- _What you need to do_
Revise the items that open with the line containing "Click the Services list scrollbar down arrow" and close with the line containing "[x=450, y=479]": give those lines again with "Rectangular Marquee tool" changed to "Elliptical Marquee tool" and nothing else altered.

- _Listed records_
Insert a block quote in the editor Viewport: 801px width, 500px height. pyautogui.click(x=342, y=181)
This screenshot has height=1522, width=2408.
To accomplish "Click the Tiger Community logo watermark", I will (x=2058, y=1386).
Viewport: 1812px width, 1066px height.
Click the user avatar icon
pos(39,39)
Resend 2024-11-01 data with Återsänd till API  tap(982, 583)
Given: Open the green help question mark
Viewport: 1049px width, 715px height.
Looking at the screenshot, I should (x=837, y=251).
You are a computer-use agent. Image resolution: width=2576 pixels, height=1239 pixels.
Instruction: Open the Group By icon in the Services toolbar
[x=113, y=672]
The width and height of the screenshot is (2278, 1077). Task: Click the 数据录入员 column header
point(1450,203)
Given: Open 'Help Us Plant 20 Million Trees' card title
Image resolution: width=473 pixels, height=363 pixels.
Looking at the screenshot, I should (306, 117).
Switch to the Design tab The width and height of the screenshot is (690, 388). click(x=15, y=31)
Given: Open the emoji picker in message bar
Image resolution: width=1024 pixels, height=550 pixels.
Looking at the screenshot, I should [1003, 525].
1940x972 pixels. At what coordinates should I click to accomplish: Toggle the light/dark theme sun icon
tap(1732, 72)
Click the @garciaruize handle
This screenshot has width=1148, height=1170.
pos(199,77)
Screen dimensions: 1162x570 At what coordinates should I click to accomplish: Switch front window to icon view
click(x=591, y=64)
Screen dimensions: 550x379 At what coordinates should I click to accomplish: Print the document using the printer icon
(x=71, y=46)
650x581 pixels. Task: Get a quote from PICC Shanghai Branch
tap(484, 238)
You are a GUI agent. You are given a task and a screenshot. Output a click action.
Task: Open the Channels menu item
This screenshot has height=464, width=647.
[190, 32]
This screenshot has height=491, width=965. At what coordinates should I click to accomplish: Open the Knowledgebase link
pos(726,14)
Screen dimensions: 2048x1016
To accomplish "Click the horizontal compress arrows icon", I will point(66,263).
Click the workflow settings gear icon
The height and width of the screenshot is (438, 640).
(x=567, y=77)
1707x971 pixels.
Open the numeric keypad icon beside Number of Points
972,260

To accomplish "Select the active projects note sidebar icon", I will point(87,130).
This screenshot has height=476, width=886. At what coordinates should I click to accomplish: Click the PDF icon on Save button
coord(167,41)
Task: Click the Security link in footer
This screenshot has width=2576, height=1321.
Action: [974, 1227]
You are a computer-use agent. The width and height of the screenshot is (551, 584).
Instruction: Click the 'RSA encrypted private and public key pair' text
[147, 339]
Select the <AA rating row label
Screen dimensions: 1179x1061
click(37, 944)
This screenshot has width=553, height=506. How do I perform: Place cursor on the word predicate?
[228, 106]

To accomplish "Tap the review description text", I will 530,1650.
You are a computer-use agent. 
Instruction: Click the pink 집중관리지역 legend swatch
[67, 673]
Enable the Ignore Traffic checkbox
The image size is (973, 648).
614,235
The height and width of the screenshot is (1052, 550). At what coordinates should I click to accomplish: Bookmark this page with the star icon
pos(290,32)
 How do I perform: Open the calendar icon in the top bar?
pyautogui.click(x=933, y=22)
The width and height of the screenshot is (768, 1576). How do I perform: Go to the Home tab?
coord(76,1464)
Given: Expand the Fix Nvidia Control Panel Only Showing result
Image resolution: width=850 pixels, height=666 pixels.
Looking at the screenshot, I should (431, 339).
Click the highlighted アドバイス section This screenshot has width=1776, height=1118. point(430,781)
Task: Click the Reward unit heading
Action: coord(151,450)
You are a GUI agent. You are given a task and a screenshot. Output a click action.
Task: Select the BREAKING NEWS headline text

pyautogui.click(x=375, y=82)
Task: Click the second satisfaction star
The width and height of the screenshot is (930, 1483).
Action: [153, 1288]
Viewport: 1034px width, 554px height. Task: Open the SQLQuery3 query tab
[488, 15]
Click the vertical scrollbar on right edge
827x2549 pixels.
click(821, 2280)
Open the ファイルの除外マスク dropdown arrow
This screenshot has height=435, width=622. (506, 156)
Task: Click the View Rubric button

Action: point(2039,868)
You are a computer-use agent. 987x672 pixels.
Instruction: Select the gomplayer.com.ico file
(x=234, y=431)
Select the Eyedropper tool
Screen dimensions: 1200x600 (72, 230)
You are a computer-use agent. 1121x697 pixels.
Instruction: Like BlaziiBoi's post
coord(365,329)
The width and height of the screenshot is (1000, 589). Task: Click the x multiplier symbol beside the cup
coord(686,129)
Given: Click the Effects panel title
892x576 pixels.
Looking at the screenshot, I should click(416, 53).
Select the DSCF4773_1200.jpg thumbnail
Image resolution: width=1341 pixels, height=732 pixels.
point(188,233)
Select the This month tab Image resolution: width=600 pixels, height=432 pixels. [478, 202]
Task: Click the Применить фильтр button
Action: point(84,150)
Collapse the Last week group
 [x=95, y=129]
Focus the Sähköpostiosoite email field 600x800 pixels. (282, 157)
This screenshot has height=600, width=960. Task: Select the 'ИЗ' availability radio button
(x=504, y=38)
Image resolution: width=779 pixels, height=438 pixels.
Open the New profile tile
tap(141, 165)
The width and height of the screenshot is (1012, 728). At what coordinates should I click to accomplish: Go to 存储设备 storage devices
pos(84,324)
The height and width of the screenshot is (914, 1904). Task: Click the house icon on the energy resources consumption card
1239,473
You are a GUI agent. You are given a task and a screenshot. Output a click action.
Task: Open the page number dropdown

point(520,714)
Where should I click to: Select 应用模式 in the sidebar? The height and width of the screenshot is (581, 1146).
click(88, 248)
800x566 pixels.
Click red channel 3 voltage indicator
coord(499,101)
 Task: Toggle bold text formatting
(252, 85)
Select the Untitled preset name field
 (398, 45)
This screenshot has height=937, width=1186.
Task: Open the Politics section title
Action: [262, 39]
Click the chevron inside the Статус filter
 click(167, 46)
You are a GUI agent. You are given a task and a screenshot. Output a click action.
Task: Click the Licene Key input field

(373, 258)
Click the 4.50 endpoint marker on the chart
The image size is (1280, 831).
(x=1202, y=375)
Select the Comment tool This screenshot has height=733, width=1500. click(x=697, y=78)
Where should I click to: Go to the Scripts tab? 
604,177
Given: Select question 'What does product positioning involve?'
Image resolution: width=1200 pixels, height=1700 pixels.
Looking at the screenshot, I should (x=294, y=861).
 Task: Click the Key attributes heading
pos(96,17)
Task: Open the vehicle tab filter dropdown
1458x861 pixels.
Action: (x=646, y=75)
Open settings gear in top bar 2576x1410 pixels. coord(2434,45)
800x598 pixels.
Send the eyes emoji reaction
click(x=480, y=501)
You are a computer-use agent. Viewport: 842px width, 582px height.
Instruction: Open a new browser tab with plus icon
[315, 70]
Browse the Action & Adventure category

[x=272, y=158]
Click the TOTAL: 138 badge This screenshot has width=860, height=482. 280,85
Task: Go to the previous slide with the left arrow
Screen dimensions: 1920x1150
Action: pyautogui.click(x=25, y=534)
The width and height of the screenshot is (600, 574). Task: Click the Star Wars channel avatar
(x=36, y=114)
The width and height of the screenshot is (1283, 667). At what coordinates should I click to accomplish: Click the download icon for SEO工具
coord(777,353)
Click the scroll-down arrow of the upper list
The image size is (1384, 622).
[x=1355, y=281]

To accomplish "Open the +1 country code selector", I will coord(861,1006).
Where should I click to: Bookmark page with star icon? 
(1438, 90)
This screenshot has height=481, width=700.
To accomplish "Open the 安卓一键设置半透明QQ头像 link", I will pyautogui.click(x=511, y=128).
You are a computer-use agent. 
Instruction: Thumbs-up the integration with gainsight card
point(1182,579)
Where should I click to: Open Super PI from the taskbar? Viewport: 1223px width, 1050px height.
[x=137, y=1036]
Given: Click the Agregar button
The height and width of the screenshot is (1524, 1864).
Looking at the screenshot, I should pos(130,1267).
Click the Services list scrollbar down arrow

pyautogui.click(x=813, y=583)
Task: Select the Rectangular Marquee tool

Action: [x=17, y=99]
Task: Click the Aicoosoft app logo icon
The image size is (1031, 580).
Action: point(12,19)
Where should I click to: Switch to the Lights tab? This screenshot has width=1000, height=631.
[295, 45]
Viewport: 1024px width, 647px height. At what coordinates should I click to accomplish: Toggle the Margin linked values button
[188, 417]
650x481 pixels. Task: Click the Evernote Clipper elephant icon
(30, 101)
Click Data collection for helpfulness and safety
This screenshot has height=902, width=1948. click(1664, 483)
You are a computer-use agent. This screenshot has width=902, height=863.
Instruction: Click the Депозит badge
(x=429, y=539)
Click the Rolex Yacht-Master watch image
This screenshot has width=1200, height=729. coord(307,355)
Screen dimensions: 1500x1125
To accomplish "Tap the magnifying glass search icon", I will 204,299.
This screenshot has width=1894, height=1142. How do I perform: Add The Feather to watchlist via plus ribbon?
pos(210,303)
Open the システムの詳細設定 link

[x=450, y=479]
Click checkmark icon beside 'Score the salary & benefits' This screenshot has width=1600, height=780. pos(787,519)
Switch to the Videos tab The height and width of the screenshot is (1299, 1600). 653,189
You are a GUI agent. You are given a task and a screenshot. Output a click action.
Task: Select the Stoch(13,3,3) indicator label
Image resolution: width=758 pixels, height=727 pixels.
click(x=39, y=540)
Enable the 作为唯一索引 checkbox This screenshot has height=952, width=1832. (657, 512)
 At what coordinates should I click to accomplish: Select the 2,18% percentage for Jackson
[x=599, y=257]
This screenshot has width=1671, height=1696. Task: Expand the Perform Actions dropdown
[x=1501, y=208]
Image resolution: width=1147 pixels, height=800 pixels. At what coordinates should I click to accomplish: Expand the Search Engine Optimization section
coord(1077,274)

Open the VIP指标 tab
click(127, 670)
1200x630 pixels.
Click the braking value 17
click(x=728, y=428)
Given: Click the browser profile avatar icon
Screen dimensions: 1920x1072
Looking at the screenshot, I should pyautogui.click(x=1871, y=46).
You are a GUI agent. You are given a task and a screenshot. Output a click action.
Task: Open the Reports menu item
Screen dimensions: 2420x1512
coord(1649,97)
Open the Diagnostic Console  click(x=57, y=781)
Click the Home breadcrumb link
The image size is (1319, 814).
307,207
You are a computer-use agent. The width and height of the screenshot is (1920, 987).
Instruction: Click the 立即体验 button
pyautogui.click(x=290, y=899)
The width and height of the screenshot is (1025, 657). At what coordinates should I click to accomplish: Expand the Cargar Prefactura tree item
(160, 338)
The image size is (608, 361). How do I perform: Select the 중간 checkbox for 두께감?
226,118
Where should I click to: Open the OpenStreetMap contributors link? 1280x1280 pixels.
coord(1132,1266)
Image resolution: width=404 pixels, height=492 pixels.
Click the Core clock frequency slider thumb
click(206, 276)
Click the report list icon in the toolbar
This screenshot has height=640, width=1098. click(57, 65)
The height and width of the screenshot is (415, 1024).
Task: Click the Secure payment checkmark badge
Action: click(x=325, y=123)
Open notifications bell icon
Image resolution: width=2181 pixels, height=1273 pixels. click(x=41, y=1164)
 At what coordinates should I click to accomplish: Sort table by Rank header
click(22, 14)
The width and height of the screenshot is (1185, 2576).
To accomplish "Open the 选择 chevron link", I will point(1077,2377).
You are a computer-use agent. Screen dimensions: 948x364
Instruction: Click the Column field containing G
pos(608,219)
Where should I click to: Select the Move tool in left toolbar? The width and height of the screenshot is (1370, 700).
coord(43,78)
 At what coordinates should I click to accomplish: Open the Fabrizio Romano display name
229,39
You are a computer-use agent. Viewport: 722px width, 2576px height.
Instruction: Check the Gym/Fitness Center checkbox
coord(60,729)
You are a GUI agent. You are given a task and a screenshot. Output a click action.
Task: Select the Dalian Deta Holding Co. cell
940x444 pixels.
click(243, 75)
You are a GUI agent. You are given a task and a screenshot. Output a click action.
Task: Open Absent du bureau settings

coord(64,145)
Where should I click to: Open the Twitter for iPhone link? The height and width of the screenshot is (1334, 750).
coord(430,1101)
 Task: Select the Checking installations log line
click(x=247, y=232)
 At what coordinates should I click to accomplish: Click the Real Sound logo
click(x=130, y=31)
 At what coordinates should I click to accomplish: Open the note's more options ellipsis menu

- _Answer in full_
Click the Services list scrollbar down arrow

pyautogui.click(x=813, y=583)
Task: Select the Elliptical Marquee tool

Action: [x=17, y=99]
Task: Click the Aicoosoft app logo icon
The image size is (1031, 580).
Action: point(12,19)
Where should I click to: Switch to the Lights tab? This screenshot has width=1000, height=631.
[295, 45]
Viewport: 1024px width, 647px height. At what coordinates should I click to accomplish: Toggle the Margin linked values button
[188, 417]
650x481 pixels. Task: Click the Evernote Clipper elephant icon
(30, 101)
Click Data collection for helpfulness and safety
This screenshot has height=902, width=1948. click(1664, 483)
You are a computer-use agent. This screenshot has width=902, height=863.
Instruction: Click the Депозит badge
(x=429, y=539)
Click the Rolex Yacht-Master watch image
This screenshot has width=1200, height=729. coord(307,355)
Screen dimensions: 1500x1125
To accomplish "Tap the magnifying glass search icon", I will 204,299.
This screenshot has width=1894, height=1142. How do I perform: Add The Feather to watchlist via plus ribbon?
pos(210,303)
Open the システムの詳細設定 link

[x=450, y=479]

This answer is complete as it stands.